To be done
Format as a numbered list the items from the line containing "Expand the Platform" up to and including the line containing "The image size is (1032, 812). point(693,550)", omitting blank lines.

━━━━━ Material shown ━━━━━

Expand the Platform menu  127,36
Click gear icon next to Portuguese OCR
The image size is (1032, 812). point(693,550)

━━━━━
━━━━━ Material shown ━━━━━

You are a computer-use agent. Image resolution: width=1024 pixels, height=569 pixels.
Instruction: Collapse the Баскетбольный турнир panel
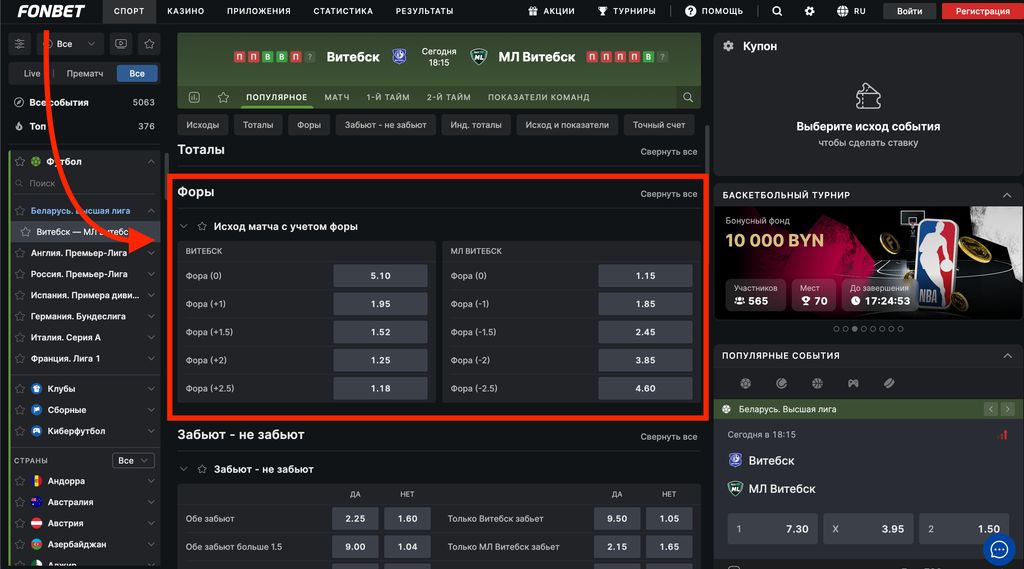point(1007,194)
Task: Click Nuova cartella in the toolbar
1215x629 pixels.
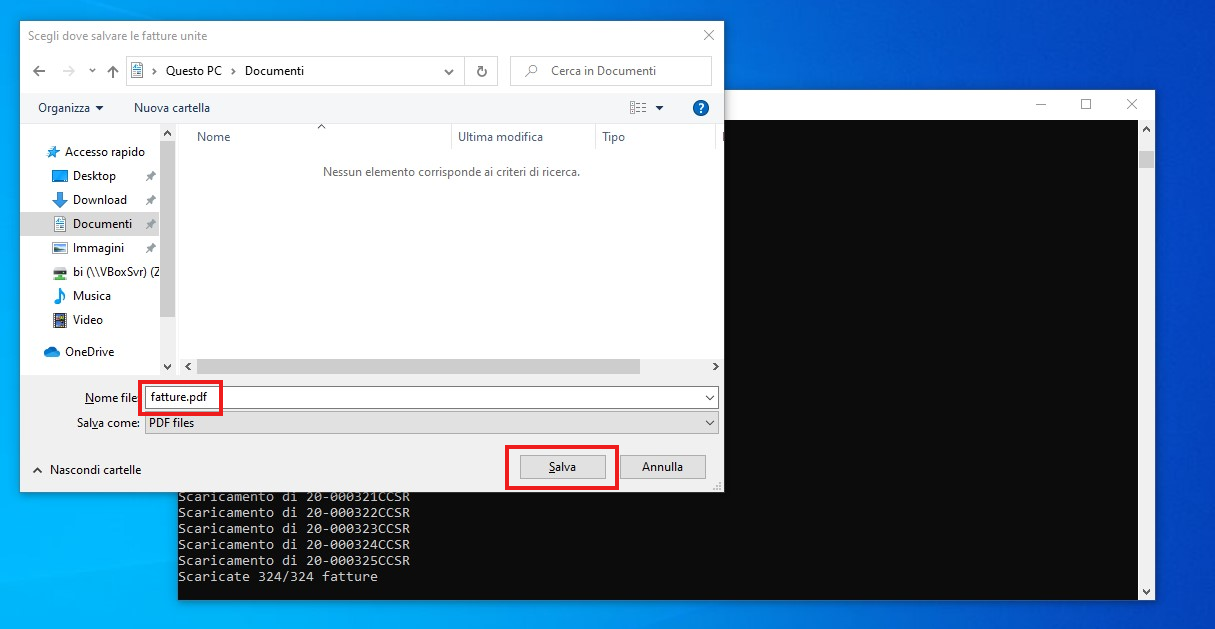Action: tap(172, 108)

━━━━━

Task result
1. Expand the Platform menu  127,36
2. Click gear icon next to Portuguese OCR
3. The image size is (1032, 812). point(693,550)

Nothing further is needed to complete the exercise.